Some people have talked about funding research via “prizes” rather than through an investment-and-profit model. Some people say we should fund it publicly through the NIH or something, which we already sort of do to a degree. Still other people say that we should abolish the FDA, cut the costs of drug development by an order of magnitude, and, um, see what happens. I don’t know about any of those things. I just feel like until you’re ready to set these up and have some idea that they work, do the thing that probably is going to result in people having the best access to the most life-saving drugs. Which right now looks like no price control.
Read the whole thing. His point is that, holding other policies equal, price controls would result in less pharmaceutical innovation and considerable harm.
I am going to drop the “other policies equal” assumption to make a point. That is, whenever someone proposes price controls as a solution, I assume that some other government policy is the problem.

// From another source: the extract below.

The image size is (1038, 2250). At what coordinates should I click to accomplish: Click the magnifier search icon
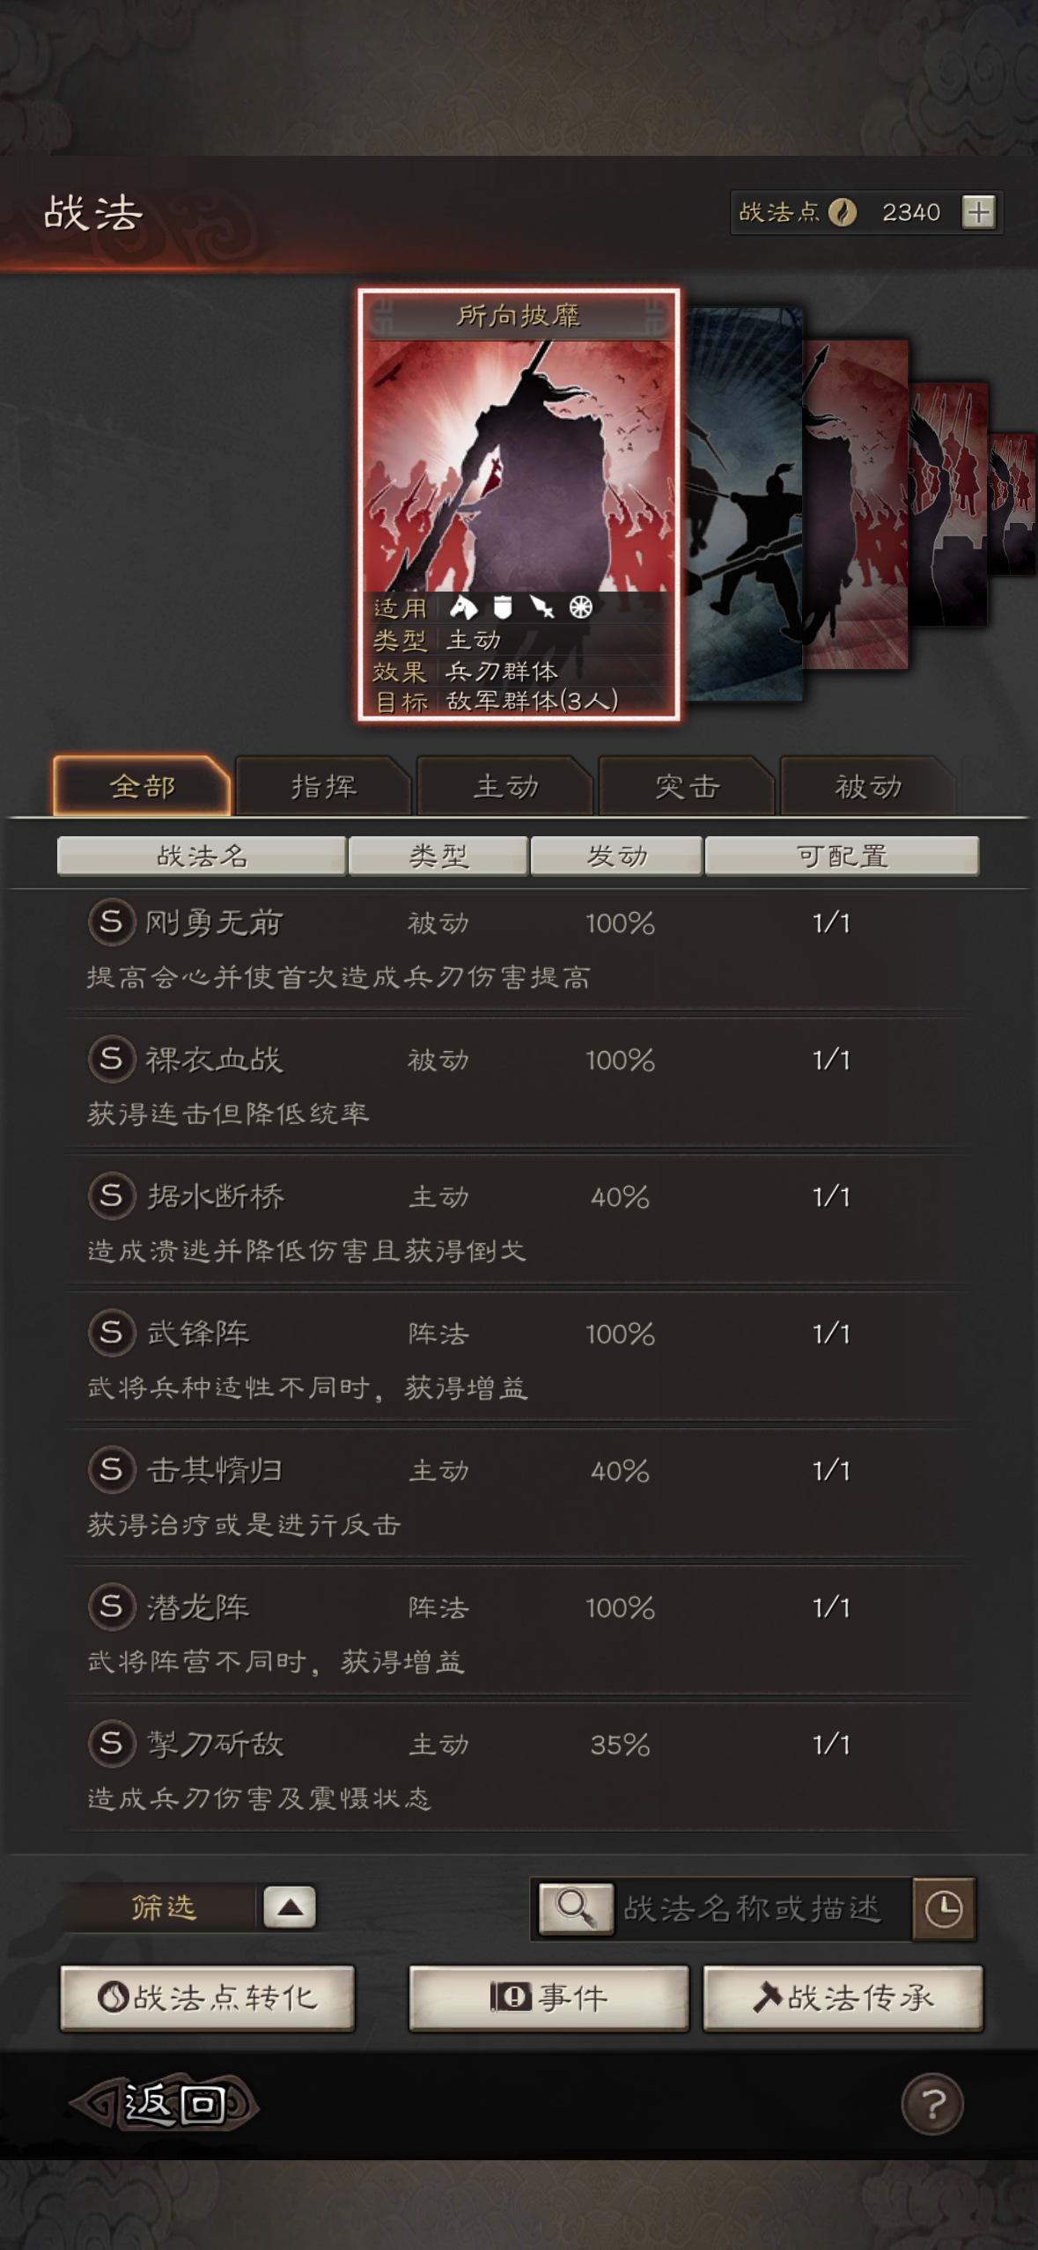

In the case of pharmaceuticals, the FDA really does impose huge costs, and those are what feed into drug prices.
To use another example, rent control is often a “solution” to the problem of restrictive land-use regulation. The minimum wage is a “solution” to the problem that payroll taxes and labor market regulations create a large wedge between the cost to firms of employing workers and the take-home pay that finds it way into those workers’ pockets. Price controls in medical care are a “solution” to the problem of government policy that subsidizes demand and restricts supply.